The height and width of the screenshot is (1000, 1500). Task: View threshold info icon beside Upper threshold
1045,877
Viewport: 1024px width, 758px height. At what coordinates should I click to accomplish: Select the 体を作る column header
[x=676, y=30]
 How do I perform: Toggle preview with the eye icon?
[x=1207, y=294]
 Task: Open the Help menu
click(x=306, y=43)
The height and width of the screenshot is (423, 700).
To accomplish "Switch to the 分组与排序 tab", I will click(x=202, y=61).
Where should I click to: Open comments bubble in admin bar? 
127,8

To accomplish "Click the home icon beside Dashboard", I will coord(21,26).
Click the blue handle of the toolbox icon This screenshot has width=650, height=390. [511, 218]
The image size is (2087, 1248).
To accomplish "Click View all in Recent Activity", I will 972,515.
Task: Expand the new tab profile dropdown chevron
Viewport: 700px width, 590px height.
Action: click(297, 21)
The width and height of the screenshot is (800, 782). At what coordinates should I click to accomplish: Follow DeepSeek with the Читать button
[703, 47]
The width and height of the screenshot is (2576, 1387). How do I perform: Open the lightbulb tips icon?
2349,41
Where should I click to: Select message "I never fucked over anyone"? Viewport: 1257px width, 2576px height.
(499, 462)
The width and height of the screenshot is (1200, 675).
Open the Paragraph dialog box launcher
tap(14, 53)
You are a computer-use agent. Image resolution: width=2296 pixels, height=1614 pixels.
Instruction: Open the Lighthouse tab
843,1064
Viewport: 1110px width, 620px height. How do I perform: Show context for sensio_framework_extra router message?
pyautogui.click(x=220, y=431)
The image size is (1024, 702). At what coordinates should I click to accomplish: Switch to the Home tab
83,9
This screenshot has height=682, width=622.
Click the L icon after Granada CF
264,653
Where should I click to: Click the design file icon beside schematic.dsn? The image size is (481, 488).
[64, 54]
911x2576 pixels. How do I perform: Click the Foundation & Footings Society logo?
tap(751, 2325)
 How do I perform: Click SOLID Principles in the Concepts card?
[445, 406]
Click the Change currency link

Task details: Reproduce the material word for word, starting at the line that contains "Viewport: 1110px width, 620px" and ending at the last line of the material.

Output of the task:
Viewport: 1110px width, 620px height. How do I perform: Show context for sensio_framework_extra router message?
pyautogui.click(x=220, y=431)
The image size is (1024, 702). At what coordinates should I click to accomplish: Switch to the Home tab
83,9
This screenshot has height=682, width=622.
Click the L icon after Granada CF
264,653
Where should I click to: Click the design file icon beside schematic.dsn? The image size is (481, 488).
[64, 54]
911x2576 pixels. How do I perform: Click the Foundation & Footings Society logo?
tap(751, 2325)
 How do I perform: Click SOLID Principles in the Concepts card?
[445, 406]
Click the Change currency link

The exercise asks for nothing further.